**Document passage**.
---*---

Soren's counsel Kapil Sibal told the SC that the Enforcement Directorate will now seek further time for its response in the new petition, causing an additional delay.
Hemant Soren. The Supreme Court is in the background.

New Delhi: On a day when the Supreme Court granted Delhi chief minister Arvind Kejriwal interim bail, it disposed of former Jharkhand chief minister Hemant Soren’s plea challenging his arrest by the Enforcement Directorate as “infructuous”.

A bench of Justices Sanjiv Khanna and Dipankar Datta, who coincidentally heard Kejriwal’s case as well, said that the case is infructuous as the Jharkhand high court has dismissed Soren’s petition seeking the same relief.

Soren had filed the petition with the Supreme Court citing the fact that the high court had delayed the order despite arguments concluding on February 29, LiveLaw has reported.

The high court delivered the judgment – unfavourable to Soren – on May 3, only after the Supreme Court issued notice on the former chief minister’s petition on April 29.

Soren then filed a special leave petition challenging the high court’s judgement.

The bench said that Soren would have to raise contentions in the second petition next week. LiveLaw’s report notes that the senior advocate Kapil Sibal then argued that the Enforcement Directorate will then seek further time for its response in the new petition, causing an additional delay.

“I have a right as a citizen to be dealt with fairly by the HC…I remember telling your Lordships that this will happen if I am sent to HC, it has happened,” Sibal said.

The bench did not relent.

Soren, like Kejriwal, had been a sitting chief minister when the ED arrested him in an alleged land scam case on January 31 this year. Unlike Kejriwal, Soren had resigned hours before his arrest.

The two arrests of opposition party chiefs have been critiqued nationally and internationally as a significant marker in India’s declining democracy scores.

---*---

**Supplied material**.
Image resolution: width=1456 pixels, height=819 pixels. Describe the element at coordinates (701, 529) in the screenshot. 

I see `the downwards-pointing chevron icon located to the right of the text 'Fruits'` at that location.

---*---

**Exercise tasks**.
**A.** Return the words of the news report from "Soren's counsel Kapil" to "in the background." without any changes.
**B.** Answer these from the news report:
(i) Which justices made up the Supreme Court bench?
(ii) On what date did the high court deliver its judgment?
(iii) On what date did the ED arrest Soren?
**C.** According to the news report, why did the Supreme Court bench call Soren's plea infructuous? Answer in one to three sentences.

**Answer section**.
**A.**
Soren's counsel Kapil Sibal told the SC that the Enforcement Directorate will now seek further time for its response in the new petition, causing an additional delay.
Hemant Soren. The Supreme Court is in the background.

**B.**
(i) Justices Sanjiv Khanna and Dipankar Datta
(ii) May 3
(iii) January 31

**C.** The bench said the plea was infructuous because the Jharkhand high court had dismissed Soren's petition seeking the same relief.